Regolith Properties of Mercury Derived from Observations and Modelling

Detta är en avhandling från Astronomical Observatory, Department of Astronomy and Space Physics

Sammanfattning: The properties of Mercury's regolith have been investigated at optical and near-infrared wavelengths with high-resolution imaging, photometric, and spectroscopic observations with the Swedish Vacuum Solar Telescope and the Nordic Optical Telescope. A new global optical map at a spatial resolution of 200 km shows that the well known (from Mariner 10) and poorly known hemispheres are indistinguishable with respect to the distribution, number density, and morphological parameters of bright albedo features. This indicates a globally uniform recent (<3 Gyr) geologic evolution, a compositionally very homogeneous surface and the absence of a lunar-like mare–terrae albedo dichotomy.It is found that the spectrum of Mercury is linear, strongly sloped, lacks detectable absorption features and displays a unique relation between the continuum slope and photometric geometry. Mercury has a photometrically smoother surface than the average near-side Moon, and is 10–15% fainter and 50% more back scattering in the V-band. Unlike the case for the Moon, the average single-particle backscattering anisotropy increases with wavelength.Intimate regolith mixing models are used to determine a probable surface composition of predominantly Ca-rich labradorite plagioclase feldspar with minor low-iron enstatitic orthopyroxene, and rule out high-iron pyroxenes or olivines as other than insignificant constituents.
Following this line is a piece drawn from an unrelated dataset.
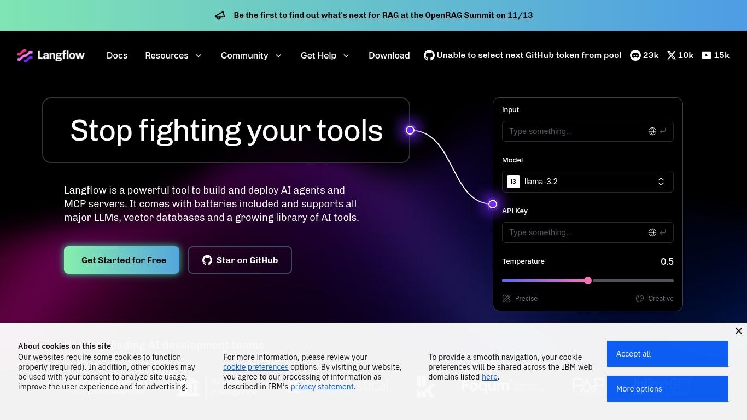
Task: Click globe icon in Input field
Action: click(x=652, y=131)
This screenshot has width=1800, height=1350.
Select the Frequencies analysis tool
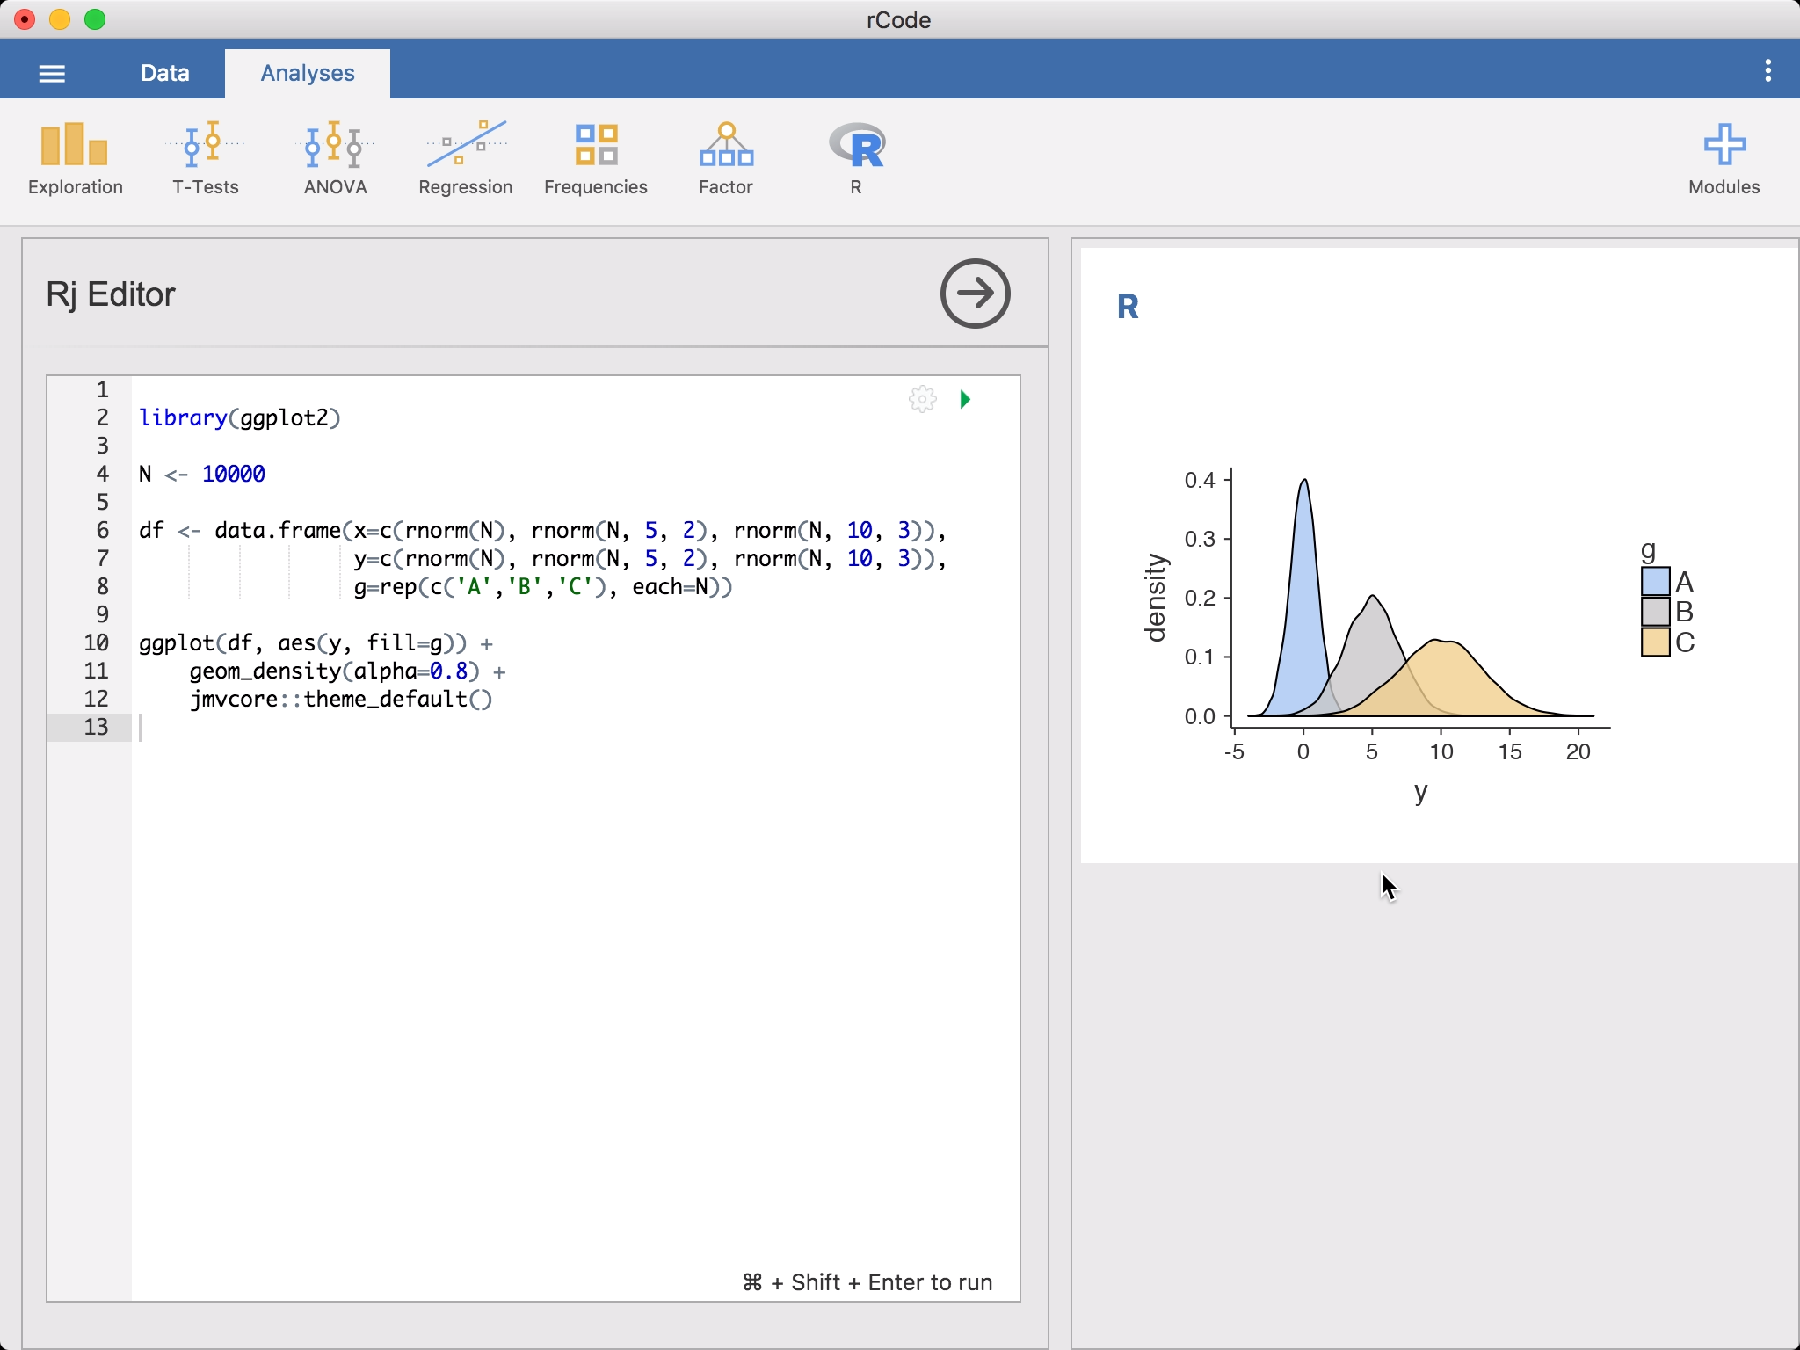tap(595, 156)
Abundances of FeO ~1.2 wt%, TiO2 ~0 wt%, and submicroscopic metallic iron ~0.1–0.3 wt% are found for the average surface. This implies an optically active grain size of 15–30 ?m that is a factor of two smaller than for the Moon.A numerical integration study shows that hermeocentric orbits with semi-major axes <30 mercurian radii for elliptic retrograde, and circular prograde, object are stable for durations in excess of 4.5 Myr. The weak gravitational scattering effect of Mercury indicates that re-impacting particles may have been important for the early evolution of its crust.